By Judith Havemann and Barbara Vobejda
Washington Post Staff Writers
Friday, August 23, 1996; Page A16

For a 36-year-old single mother of four in the District, the world of welfare she has known for nearly two decades is about to end. With the stroke of a pen yesterday, President Clinton assured that she and millions of other welfare recipients across the country must eventually find another way to survive.

For a social worker in Maryland, the welfare law means a new mandate and an enormous challenge -- moving a huge caseload of needy, often unskilled adults off public assistance and closer to self-sufficiency. And for a 73-year-old Polish immigrant in Chicago, the legislation brings a frightening prospect -- an end to the public assistance check that is her sole support.

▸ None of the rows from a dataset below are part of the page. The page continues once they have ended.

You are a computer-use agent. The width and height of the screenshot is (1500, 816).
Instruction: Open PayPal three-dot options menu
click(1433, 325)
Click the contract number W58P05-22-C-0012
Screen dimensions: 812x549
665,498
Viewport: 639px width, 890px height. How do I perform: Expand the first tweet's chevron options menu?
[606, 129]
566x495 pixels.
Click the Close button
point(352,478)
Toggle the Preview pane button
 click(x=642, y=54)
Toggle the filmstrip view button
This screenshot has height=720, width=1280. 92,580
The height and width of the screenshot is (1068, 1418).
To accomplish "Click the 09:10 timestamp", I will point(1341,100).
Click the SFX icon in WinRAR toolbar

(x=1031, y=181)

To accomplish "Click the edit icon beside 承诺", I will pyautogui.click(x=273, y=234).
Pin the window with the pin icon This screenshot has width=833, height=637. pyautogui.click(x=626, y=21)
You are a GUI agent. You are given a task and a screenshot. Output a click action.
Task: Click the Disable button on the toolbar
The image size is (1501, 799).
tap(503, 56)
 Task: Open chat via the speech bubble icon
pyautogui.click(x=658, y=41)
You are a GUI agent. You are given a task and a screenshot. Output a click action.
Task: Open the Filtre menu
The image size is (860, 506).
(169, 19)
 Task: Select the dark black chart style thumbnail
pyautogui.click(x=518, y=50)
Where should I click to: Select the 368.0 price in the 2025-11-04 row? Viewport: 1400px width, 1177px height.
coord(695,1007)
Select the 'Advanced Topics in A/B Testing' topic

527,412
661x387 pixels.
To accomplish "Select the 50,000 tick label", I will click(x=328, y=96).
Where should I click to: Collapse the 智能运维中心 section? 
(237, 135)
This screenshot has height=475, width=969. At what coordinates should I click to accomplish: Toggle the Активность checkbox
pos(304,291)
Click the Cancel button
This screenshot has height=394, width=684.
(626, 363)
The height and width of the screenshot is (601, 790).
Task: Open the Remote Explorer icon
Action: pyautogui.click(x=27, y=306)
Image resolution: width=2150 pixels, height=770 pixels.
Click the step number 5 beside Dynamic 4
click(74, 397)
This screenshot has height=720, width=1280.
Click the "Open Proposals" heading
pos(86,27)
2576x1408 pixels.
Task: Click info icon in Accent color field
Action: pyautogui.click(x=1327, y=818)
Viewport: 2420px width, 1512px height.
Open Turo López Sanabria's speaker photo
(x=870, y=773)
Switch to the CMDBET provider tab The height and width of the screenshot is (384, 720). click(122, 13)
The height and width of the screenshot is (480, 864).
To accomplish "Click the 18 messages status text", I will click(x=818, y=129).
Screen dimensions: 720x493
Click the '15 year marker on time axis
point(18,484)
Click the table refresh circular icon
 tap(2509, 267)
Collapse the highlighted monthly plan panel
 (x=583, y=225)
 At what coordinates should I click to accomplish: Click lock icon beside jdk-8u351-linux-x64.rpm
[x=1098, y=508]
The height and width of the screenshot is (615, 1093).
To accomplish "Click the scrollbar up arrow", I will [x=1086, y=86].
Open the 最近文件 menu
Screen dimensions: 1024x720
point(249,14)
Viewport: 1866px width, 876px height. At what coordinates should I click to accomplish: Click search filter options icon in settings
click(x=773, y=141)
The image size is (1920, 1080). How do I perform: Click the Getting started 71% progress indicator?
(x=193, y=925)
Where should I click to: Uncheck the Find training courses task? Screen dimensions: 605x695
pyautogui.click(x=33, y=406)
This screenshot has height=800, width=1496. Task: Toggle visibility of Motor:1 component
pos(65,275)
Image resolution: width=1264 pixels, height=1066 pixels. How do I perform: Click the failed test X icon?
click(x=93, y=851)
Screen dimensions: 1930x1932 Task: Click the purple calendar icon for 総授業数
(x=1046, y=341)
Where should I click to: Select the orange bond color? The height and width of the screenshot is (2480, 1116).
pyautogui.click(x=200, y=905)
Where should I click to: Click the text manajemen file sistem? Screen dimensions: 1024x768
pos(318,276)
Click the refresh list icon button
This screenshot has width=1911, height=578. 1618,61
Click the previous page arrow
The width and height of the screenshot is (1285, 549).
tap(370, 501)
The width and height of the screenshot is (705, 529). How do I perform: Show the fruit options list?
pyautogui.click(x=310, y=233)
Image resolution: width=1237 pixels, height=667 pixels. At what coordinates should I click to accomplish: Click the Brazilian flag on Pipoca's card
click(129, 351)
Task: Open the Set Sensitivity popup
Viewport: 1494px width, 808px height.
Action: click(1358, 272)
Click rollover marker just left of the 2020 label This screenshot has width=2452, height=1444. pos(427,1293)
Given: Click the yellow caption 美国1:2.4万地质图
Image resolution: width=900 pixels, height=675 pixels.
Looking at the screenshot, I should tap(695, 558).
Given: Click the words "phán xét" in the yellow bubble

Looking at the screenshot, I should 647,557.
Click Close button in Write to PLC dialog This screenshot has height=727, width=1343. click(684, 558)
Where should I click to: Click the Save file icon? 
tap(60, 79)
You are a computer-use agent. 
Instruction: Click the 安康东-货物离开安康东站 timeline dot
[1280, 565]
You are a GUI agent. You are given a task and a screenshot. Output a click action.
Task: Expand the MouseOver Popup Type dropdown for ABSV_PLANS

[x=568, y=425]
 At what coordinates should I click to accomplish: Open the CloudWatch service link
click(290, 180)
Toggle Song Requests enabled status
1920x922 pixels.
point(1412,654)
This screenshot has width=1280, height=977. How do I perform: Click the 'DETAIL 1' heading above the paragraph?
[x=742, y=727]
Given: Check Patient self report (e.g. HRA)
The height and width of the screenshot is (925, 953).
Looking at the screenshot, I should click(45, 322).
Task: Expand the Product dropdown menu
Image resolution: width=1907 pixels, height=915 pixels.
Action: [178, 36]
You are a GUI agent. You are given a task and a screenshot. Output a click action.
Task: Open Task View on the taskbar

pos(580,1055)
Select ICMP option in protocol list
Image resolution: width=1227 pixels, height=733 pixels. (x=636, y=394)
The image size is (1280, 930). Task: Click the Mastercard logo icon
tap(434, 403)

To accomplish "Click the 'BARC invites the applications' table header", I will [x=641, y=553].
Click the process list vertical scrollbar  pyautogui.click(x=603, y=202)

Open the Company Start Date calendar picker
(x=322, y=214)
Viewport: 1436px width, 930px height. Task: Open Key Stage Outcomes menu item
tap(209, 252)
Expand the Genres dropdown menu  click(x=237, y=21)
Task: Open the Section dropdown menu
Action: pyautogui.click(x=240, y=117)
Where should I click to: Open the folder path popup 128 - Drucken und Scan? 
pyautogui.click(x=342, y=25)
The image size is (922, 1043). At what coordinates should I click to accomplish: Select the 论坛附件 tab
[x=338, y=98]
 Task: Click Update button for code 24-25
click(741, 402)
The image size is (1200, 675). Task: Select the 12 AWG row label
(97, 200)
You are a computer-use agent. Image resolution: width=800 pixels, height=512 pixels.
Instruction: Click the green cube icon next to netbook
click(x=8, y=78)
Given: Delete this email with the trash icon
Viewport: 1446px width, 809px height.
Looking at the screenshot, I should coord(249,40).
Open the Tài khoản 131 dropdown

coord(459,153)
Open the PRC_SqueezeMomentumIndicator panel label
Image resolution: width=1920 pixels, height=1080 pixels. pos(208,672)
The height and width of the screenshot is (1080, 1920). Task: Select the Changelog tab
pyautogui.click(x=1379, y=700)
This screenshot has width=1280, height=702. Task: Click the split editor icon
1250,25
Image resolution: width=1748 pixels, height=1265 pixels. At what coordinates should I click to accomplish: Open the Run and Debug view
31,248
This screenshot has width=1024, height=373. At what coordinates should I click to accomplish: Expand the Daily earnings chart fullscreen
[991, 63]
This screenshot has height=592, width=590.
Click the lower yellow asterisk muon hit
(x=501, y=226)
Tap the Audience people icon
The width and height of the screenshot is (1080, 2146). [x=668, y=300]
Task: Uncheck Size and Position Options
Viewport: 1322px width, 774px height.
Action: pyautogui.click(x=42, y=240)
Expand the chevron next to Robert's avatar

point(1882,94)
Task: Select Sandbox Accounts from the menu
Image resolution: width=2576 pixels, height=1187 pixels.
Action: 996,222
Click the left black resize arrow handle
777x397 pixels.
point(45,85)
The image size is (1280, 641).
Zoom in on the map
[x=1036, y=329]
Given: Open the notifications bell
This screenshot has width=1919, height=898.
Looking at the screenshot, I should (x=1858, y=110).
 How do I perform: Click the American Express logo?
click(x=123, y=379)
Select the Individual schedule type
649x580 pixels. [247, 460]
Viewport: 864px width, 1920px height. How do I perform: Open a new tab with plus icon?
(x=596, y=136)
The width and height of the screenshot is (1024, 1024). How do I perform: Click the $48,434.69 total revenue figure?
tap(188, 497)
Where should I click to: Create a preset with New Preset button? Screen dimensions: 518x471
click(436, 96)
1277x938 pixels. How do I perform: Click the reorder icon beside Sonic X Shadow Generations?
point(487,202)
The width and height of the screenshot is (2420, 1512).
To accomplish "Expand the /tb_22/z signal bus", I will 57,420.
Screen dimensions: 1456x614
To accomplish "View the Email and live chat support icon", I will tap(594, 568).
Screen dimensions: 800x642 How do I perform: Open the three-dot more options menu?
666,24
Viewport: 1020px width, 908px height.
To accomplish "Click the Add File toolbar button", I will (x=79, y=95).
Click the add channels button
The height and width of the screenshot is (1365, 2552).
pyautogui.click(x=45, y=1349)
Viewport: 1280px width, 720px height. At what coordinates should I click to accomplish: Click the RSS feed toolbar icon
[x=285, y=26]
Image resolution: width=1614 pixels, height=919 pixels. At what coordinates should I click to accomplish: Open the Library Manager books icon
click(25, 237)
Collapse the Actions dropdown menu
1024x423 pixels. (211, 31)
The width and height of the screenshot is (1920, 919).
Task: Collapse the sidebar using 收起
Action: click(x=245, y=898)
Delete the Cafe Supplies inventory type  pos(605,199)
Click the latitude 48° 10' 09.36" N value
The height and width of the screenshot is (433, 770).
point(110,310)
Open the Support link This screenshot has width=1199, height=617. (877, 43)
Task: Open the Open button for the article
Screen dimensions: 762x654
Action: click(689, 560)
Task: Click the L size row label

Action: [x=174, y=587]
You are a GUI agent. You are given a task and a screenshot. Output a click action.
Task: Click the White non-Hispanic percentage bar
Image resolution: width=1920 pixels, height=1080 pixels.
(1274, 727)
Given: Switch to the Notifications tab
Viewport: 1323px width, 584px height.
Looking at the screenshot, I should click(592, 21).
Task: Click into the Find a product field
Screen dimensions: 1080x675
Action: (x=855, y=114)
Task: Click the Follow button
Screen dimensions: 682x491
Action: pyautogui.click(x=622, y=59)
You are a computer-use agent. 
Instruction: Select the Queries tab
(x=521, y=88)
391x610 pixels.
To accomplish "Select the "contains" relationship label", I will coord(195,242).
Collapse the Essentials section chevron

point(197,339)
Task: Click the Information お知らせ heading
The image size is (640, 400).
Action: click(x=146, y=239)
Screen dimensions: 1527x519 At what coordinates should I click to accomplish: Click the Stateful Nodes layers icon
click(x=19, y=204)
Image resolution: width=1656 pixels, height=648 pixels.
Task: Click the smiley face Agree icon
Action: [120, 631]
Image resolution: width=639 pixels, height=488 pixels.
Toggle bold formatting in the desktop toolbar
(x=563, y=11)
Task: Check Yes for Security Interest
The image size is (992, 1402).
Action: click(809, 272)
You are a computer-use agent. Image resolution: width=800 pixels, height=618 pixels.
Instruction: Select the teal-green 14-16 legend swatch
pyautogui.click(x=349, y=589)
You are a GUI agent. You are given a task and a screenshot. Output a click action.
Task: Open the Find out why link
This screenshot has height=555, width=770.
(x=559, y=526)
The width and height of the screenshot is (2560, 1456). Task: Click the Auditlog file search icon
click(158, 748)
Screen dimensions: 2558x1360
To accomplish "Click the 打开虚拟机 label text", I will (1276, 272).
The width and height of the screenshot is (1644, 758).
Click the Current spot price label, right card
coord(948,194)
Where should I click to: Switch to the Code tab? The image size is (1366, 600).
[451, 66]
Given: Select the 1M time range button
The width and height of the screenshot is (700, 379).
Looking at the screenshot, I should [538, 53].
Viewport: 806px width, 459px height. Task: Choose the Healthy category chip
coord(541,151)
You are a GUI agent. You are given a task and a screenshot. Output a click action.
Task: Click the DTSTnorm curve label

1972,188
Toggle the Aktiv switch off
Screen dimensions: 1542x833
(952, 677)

The one thing the new law's supporters and opponents can agree on is that the nation is embarking on a stunningly ambitious social experiment. It is, without question, a journey into the uncharted, one that carries with it great hope and equal risk.

"We're entering a period with a lot of unknowns," said Gordon Berlin, senior vice president of the Manpower Research Demonstration Corp., which evaluates welfare-reform experiments across the country. "Historically, when we've taken leaps of faith," such as the creation of Social Security and Medicare, "it has done a lot of good, but it also entails lots of risks and unintended consequences."

Over the next months, the seven men and women whose stories appear below will experience firsthand those risks and consequences.

ON THE ROLLS

Alberta Hamilton, Northeast Washington

'You Just Have To Make a Way'

After spending most of the past 19 years on public assistance, Alberta Hamilton is determined to get off the welfare rolls before the new law pushes her off. Her plan is to start training to be a nurse's aide in October after her youngest child enters Head Start and she is free to leave her home in Northeast D.C.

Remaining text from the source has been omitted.